Why We Do It

Civility Matters

Civility in America continues to erode and rude behavior is becoming our “new normal,” according to the fourth annual study on Civility in America: A Nationwide Survey, conducted by global public relations firm Weber Shandwick and public affairs firm Powell Tate in partnership with KRC Research.

Recent studies found that 70 percent of Americans believe incivility has reached crisis proportions. With Americans encountering incivility more than twice a day on average (2.4 times per day), and 43 percent expecting to experience incivility in the next 24 hours, dealing with incivility has become a way of life for many. Additionally, 81 percent of Americans think that incivility is leading to an increase in violence.
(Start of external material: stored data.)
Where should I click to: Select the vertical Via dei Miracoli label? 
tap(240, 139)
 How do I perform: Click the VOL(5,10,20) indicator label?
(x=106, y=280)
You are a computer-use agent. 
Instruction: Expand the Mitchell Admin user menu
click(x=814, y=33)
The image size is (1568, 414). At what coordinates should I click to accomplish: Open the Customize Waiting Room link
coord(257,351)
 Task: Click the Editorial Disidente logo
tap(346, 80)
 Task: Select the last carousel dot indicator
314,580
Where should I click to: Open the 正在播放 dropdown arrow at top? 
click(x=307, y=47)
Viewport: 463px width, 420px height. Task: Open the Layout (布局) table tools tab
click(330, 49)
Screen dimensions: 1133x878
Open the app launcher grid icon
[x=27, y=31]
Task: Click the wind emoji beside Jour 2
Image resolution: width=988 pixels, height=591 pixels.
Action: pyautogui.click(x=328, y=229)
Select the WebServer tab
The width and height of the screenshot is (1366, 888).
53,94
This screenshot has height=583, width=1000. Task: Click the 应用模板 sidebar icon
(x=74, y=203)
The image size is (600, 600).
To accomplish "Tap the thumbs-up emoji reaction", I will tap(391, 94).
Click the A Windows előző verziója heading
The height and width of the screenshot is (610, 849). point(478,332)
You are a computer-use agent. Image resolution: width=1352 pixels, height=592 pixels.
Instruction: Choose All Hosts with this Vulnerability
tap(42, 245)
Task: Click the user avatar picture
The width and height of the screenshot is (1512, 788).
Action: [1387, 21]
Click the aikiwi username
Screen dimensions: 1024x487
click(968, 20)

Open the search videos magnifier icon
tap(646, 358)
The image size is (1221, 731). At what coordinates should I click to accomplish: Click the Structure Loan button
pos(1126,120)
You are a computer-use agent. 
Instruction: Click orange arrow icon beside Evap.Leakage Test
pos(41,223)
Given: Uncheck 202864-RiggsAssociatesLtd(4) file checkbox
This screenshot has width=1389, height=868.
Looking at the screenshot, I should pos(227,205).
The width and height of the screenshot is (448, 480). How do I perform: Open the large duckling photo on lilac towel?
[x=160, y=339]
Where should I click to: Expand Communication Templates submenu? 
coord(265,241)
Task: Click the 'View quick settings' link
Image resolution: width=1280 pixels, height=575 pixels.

Politicians, America’s youth, the media and the Internet are assigned most responsibility for the problem. Most notably, for the first time since the survey began in 2010, the internet/social media has risen into the top ranks of perceived causes of incivility.

“An alarming fact is that 81% believe uncivil behavior is leading to an increase in violence.”
Pam Jenkins President, Powell Tate

“Incivility can be the enemy of a collaborative culture. We know that the key to a positive, productive, engaging culture is listening, understanding and responding to concerns about behavior quickly and ensuring that leadership sets the tone for meaningful, respectful interaction.”